▸ **Problem statement**: The listing below holds a line with "[সিঙ্গাপুরের উদ্দেশে উড্ডয়ন" and a line with "[Instagram] (1256, 48)". Reproduce those two lines exactly, plus everything between them.

· · · · · · ·

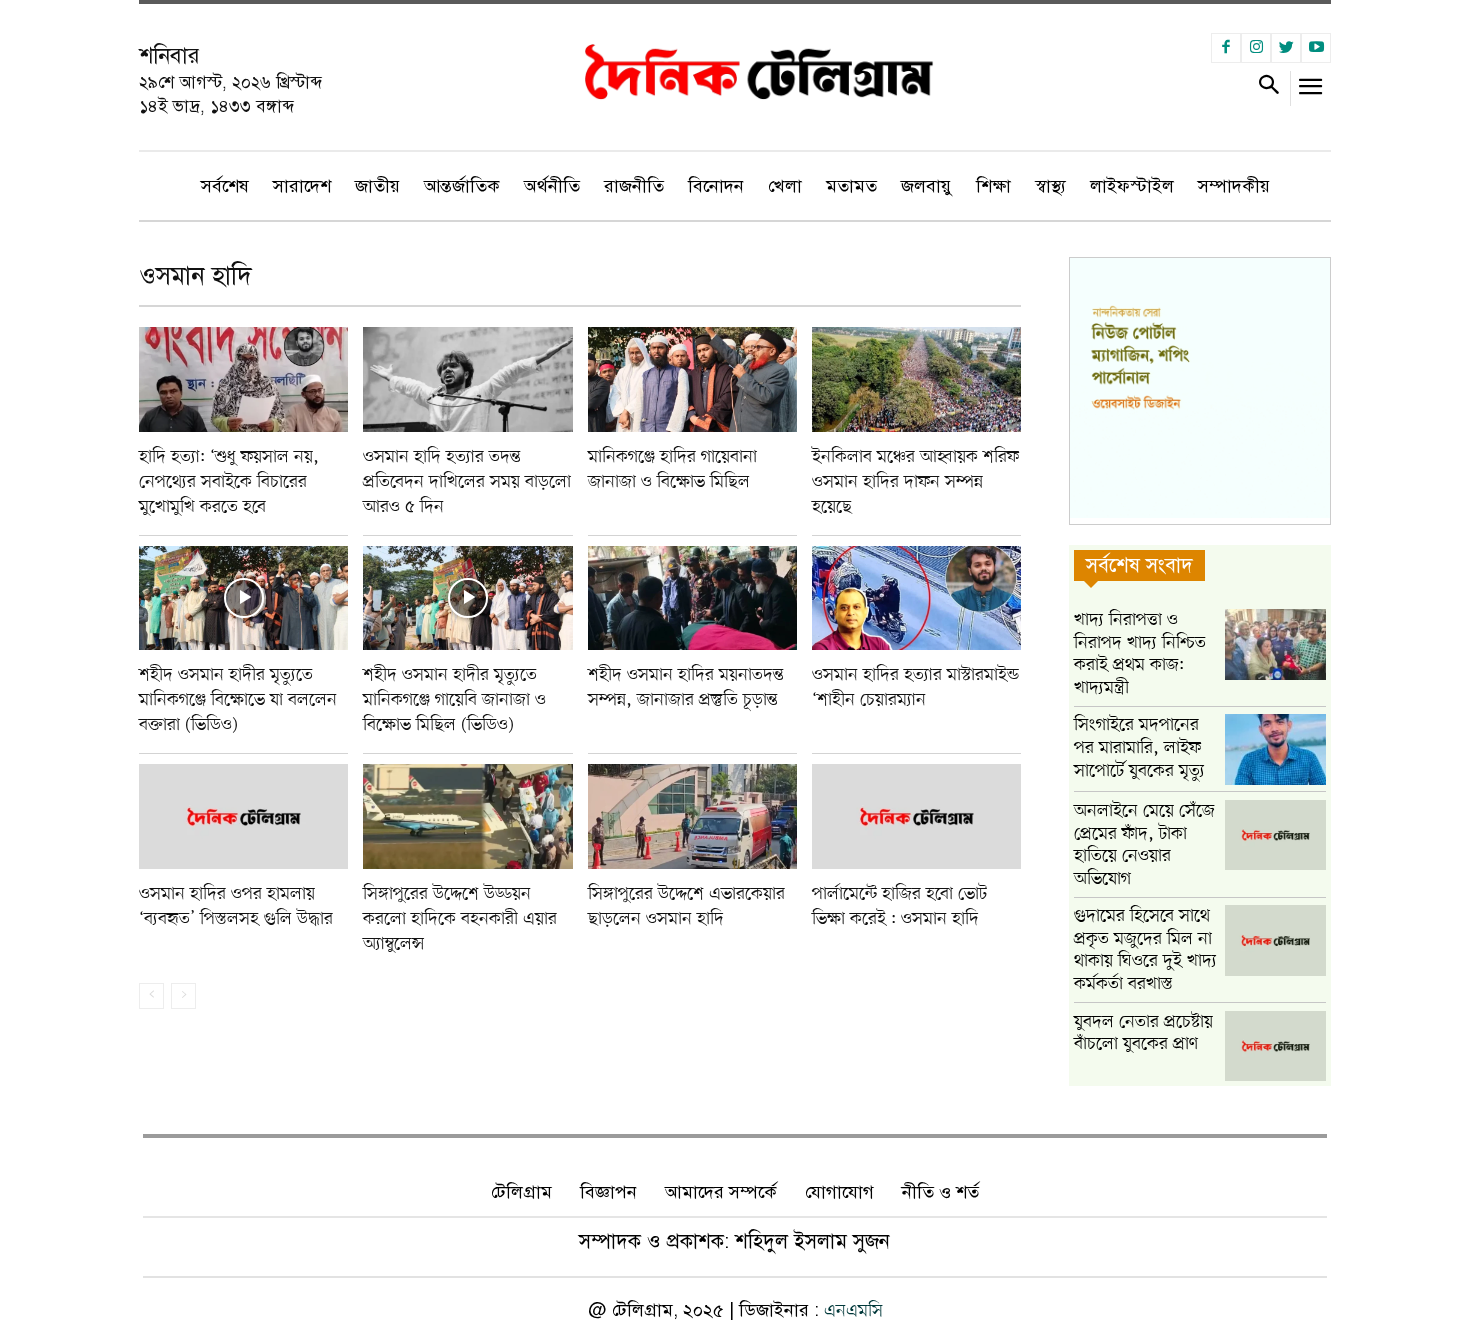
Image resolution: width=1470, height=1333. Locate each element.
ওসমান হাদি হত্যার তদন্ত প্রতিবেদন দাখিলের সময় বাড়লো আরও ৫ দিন (467, 482)
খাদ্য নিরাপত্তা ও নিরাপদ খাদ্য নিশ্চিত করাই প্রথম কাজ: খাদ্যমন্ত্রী (1140, 654)
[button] (1268, 88)
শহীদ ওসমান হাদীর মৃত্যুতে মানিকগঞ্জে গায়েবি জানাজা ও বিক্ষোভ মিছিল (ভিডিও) (454, 700)
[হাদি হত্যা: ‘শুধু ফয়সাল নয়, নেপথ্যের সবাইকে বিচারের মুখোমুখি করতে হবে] (243, 379)
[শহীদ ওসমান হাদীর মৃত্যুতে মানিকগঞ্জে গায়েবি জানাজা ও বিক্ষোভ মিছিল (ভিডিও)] (467, 598)
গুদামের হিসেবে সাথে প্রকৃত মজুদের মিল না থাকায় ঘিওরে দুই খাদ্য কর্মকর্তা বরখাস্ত (1145, 950)
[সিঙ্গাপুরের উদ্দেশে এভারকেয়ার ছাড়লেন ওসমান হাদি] (692, 816)
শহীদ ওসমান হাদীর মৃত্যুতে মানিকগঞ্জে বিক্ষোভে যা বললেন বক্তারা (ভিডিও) (238, 700)
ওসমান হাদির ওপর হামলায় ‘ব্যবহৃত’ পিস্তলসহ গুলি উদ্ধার (236, 906)
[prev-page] (151, 996)
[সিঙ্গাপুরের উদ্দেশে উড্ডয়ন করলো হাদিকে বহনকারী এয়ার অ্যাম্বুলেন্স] (467, 816)
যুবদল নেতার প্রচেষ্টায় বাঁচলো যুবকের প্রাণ (1143, 1033)
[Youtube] (1316, 48)
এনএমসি (853, 1311)
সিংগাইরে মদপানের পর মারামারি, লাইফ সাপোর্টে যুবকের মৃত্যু (1139, 747)
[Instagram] (1256, 48)
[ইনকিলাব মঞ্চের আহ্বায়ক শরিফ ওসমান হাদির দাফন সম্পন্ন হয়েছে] (916, 379)
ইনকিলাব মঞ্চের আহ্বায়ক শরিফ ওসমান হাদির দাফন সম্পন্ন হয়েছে (915, 482)
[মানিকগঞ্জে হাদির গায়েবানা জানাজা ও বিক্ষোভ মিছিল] (692, 379)
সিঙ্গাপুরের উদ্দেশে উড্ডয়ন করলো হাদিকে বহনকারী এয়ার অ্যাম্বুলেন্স (460, 919)
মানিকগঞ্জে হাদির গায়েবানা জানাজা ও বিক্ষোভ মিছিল (672, 469)
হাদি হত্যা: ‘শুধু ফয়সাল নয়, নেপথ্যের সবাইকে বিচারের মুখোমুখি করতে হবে (229, 482)
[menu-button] (1311, 91)
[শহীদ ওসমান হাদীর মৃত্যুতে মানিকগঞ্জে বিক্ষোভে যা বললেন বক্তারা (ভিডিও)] (243, 598)
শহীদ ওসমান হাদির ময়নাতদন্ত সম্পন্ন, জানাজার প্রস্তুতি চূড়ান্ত (686, 687)
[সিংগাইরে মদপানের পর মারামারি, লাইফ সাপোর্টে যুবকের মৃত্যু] (1275, 749)
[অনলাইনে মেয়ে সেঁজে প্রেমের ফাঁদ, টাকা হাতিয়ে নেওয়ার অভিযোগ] (1275, 835)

· · · · · · ·

▸ **Result below**:
[সিঙ্গাপুরের উদ্দেশে উড্ডয়ন করলো হাদিকে বহনকারী এয়ার অ্যাম্বুলেন্স] (467, 816)
যুবদল নেতার প্রচেষ্টায় বাঁচলো যুবকের প্রাণ (1143, 1033)
[Youtube] (1316, 48)
এনএমসি (853, 1311)
সিংগাইরে মদপানের পর মারামারি, লাইফ সাপোর্টে যুবকের মৃত্যু (1139, 747)
[Instagram] (1256, 48)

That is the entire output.